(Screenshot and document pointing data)

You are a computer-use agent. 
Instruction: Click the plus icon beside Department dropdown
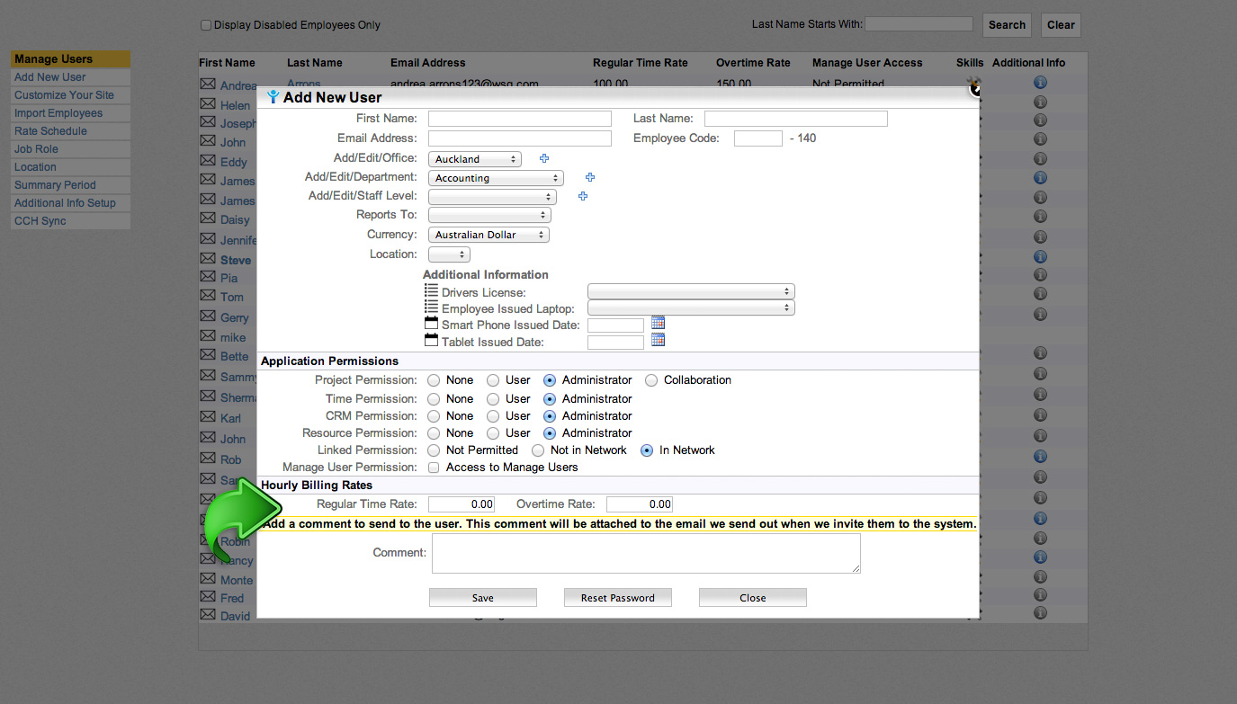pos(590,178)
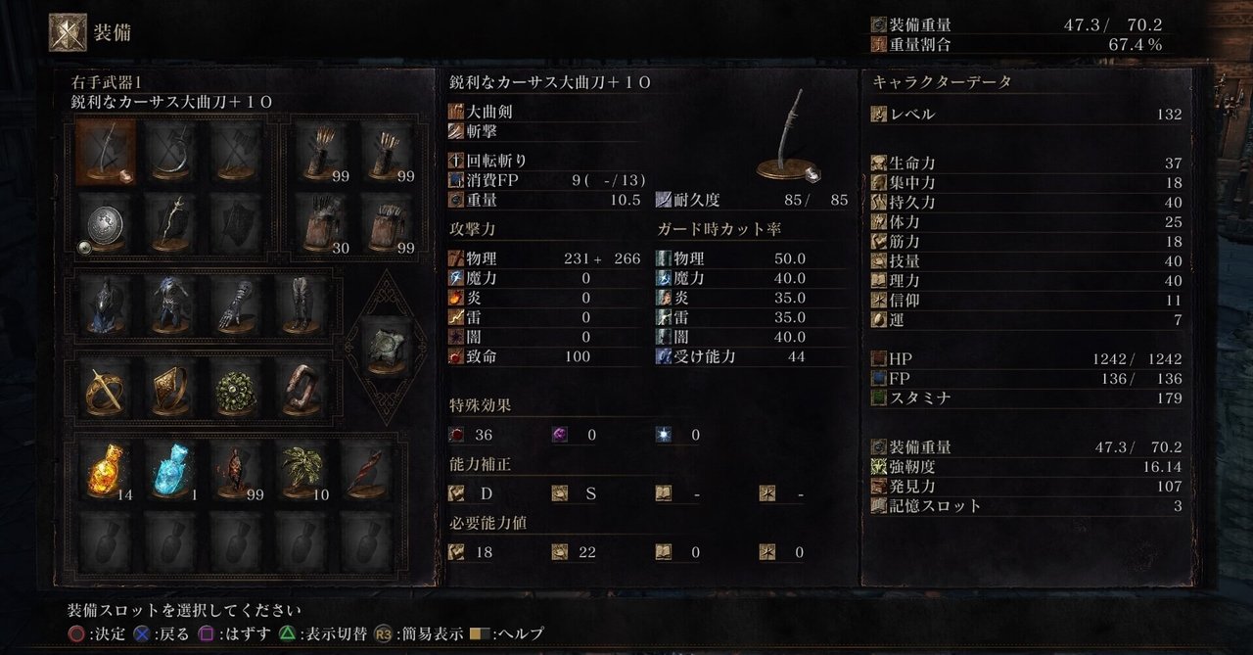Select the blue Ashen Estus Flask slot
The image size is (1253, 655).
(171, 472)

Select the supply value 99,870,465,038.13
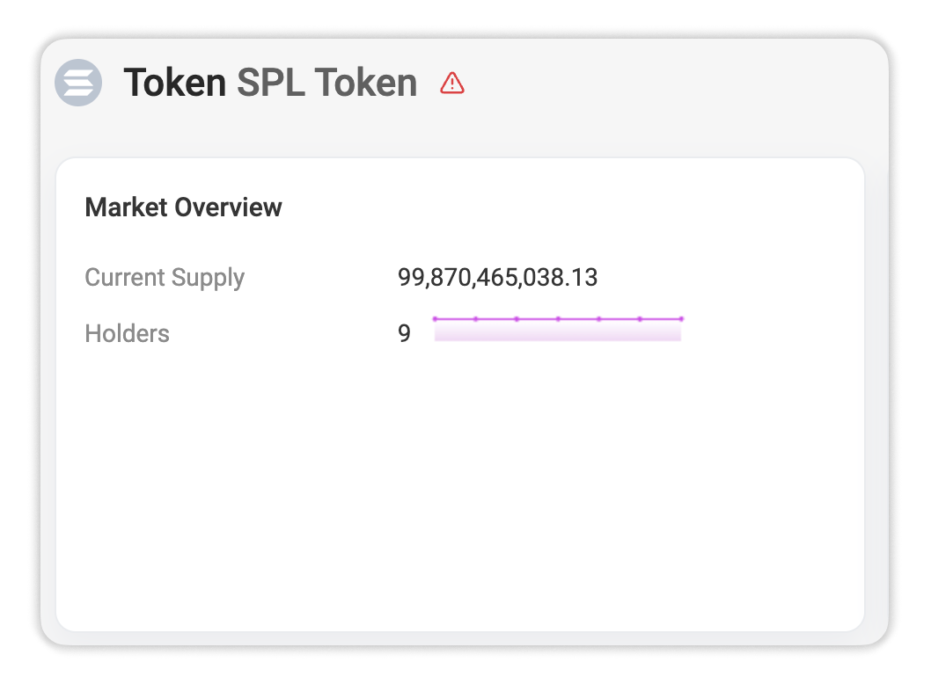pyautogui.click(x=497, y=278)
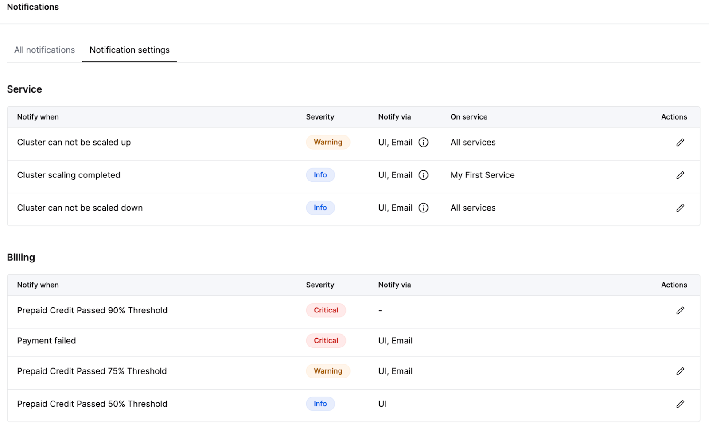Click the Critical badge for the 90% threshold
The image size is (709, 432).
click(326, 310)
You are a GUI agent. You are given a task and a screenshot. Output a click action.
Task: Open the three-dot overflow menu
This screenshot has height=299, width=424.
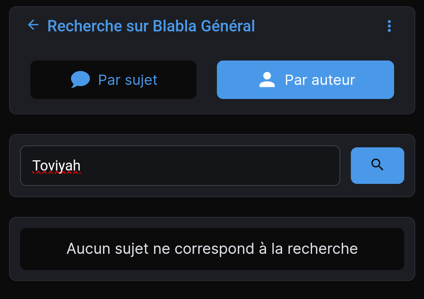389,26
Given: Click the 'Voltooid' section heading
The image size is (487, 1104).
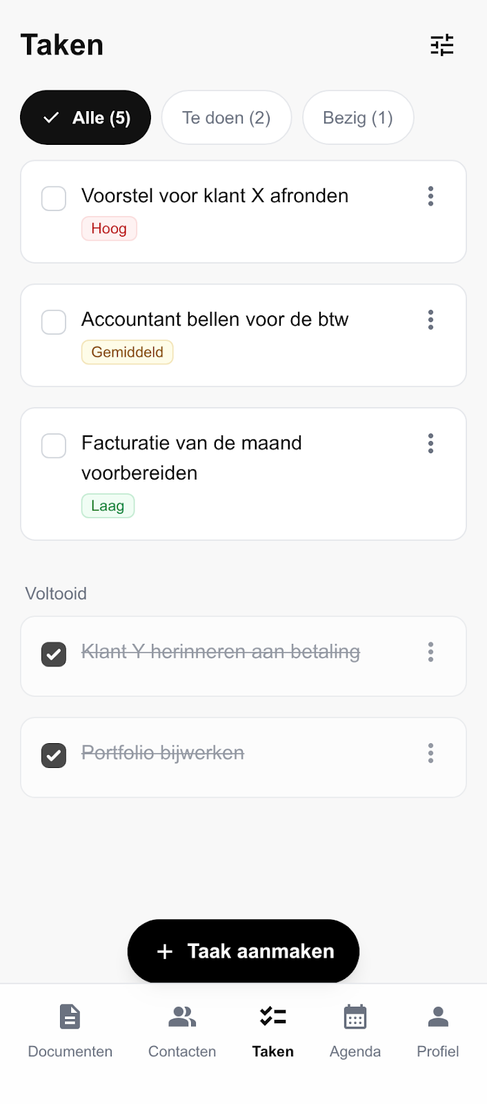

---

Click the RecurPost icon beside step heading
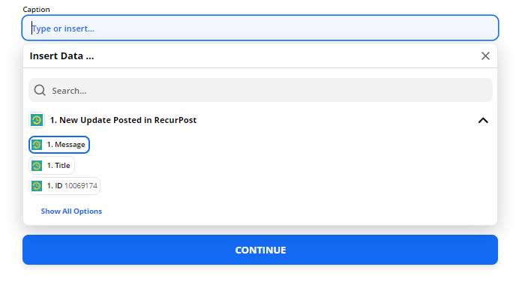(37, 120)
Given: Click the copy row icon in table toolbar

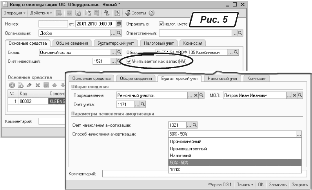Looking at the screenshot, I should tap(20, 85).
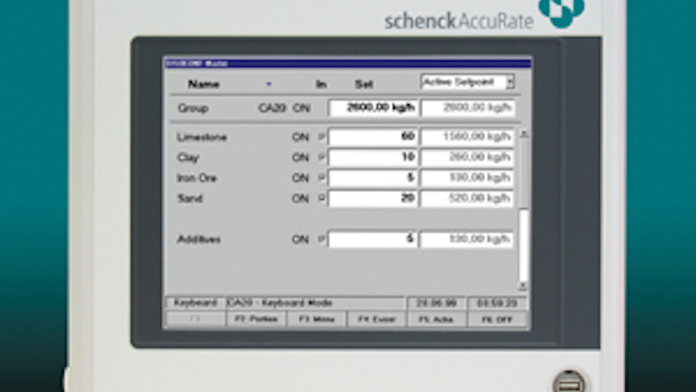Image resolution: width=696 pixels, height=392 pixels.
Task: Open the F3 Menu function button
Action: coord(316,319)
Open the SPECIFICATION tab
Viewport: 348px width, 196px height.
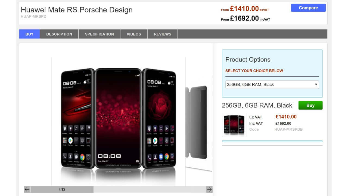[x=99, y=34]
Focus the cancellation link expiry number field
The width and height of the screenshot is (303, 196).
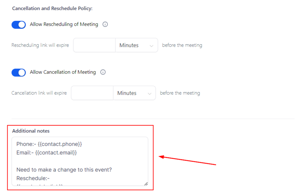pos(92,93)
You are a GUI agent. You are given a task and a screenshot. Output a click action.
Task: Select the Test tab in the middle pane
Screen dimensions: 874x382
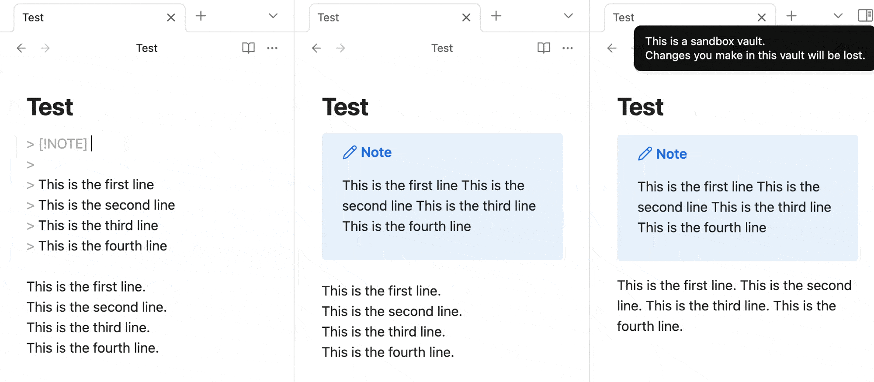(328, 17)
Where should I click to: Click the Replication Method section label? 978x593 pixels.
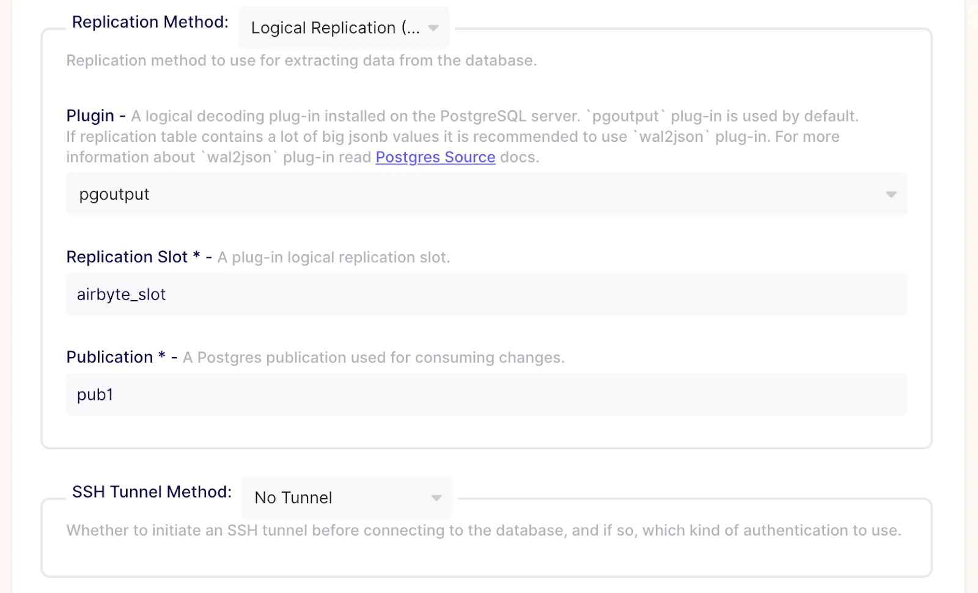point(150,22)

Task details> Reproduce word for word the stretch of material from the line that contains "You are a computer-use agent." through the line that contains "The image size is (487, 1104).", both included. Leave the pictures out of your answer.

Task solution>
You are a computer-use agent. 
Instruction: Click the plus icon beside Department dropdown
pos(590,178)
Select the blue Ashen Estus Flask slot
The image size is (1253, 655).
(171, 472)

Select the supply value 99,870,465,038.13
pyautogui.click(x=497, y=278)
Click the Critical badge for the 90% threshold
The image size is (709, 432).
click(326, 310)
You are a GUI agent. You are given a task and a screenshot. Output a click action.
Task: Open the three-dot overflow menu
This screenshot has height=299, width=424.
389,26
Given: Click the 'Voltooid' section heading
The image size is (487, 1104).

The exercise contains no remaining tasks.